Kedaicash- Bermula dikala Gue sedang menunggu tante Gue yang dirawat di rumah sakit, Tangannya semestinya digips, dampak kecelakaan yang menimpanya. Tante Gue terlibat kecelakaan dikala ia mengendarai mobilnya. Tangannya yang kiri luka robek dampak terkena pecahan kaca.

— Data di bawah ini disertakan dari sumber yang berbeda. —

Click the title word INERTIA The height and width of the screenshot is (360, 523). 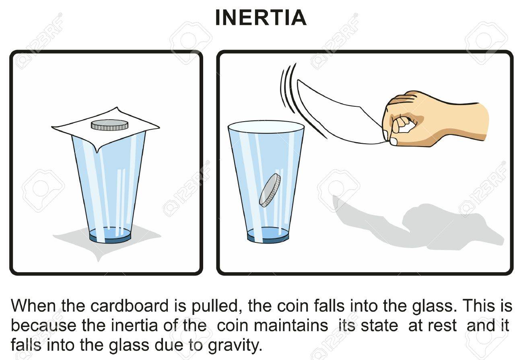tap(261, 18)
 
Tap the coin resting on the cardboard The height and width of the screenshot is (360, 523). tap(109, 125)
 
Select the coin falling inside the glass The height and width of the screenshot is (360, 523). tap(270, 190)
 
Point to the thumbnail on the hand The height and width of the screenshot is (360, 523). tap(393, 141)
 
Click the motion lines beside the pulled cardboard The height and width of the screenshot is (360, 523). tap(288, 87)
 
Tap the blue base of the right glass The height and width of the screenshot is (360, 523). tap(268, 235)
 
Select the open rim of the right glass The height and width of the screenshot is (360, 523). tap(266, 126)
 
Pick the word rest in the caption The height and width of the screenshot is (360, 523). tap(443, 325)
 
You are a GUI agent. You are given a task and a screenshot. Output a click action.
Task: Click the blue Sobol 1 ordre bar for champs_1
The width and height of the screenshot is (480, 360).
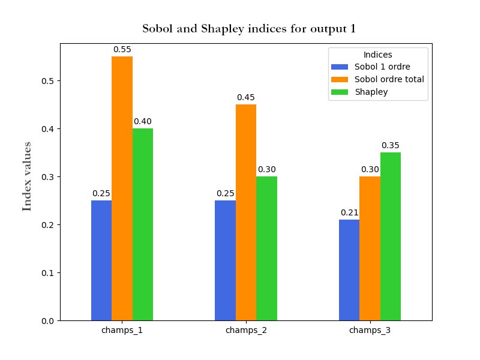point(101,260)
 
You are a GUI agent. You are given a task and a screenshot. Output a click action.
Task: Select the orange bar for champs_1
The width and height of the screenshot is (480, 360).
point(122,188)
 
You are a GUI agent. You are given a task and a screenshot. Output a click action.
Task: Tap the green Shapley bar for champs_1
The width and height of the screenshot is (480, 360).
point(143,224)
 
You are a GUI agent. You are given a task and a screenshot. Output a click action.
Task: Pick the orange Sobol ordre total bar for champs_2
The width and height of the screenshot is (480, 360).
point(246,212)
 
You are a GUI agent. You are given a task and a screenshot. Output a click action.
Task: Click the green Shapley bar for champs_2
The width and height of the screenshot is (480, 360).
point(266,248)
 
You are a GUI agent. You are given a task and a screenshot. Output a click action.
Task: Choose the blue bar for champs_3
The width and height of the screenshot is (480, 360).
point(349,270)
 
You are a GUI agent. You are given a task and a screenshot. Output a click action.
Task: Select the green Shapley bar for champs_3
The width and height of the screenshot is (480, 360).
point(391,236)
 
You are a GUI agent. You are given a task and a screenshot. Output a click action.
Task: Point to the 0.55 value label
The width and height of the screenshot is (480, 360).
point(122,50)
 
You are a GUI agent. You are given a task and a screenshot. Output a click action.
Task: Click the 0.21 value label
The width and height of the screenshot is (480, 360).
point(349,213)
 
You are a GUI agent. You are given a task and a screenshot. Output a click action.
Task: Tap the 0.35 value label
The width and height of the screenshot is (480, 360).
point(391,146)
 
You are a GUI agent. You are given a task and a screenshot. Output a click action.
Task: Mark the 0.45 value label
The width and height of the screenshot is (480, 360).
point(246,98)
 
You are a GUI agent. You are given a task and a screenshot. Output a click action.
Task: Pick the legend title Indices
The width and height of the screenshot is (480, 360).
point(378,55)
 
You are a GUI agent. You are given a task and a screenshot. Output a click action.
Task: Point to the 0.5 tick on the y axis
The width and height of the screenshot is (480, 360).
point(47,81)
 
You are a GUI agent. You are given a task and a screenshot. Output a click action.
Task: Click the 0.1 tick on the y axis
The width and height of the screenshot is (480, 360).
point(47,273)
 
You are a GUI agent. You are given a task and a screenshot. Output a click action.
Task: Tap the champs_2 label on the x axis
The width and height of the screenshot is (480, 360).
point(246,331)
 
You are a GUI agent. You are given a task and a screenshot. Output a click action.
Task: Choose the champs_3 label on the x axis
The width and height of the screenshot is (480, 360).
point(370,331)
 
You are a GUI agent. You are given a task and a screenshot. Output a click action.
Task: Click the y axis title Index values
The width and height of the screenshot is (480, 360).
point(27,176)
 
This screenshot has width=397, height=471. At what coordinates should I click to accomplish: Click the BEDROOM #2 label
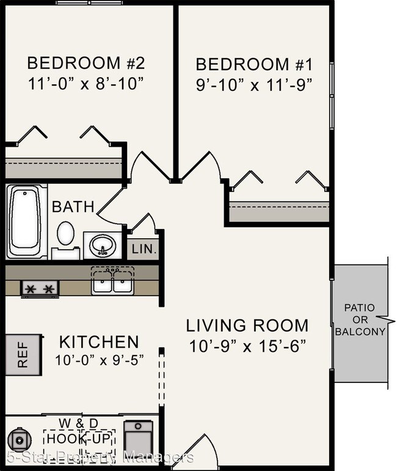pos(86,63)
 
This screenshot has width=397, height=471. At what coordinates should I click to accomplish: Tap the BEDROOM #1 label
pos(254,65)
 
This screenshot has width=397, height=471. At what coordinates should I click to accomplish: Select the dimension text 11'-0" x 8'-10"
pos(86,84)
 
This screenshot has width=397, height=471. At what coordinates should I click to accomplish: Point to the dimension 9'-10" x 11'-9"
pos(254,85)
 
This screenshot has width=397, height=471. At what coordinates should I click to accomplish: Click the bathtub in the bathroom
pos(26,221)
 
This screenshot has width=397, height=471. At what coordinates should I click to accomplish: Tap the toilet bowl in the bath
pos(66,233)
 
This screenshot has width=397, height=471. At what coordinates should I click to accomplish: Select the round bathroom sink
pos(103,246)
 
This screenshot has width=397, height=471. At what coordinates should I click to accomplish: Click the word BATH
pos(73,206)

Yang Gue rasakan dikala menunggu tante Gue ini ada enaknya juga ada tak enaknya. Gue ambil model saja yang enaknya dahulu, dikala tante ingin pipis, Gue pasti diperintah menemani ke Kamar. Sebab tangan tante sakit, ia dia Gue untuk membukakan CD-nya dan Gue memerintah lihat dgn dapat jelas yang tertutup bulunya yang agak lebat. Dan yang tak enaknya dikala ia ingin mau air besar, membuang deh jangan diteruskan, anda telah pasti tahu apa yang Gue maksudkan.. OK.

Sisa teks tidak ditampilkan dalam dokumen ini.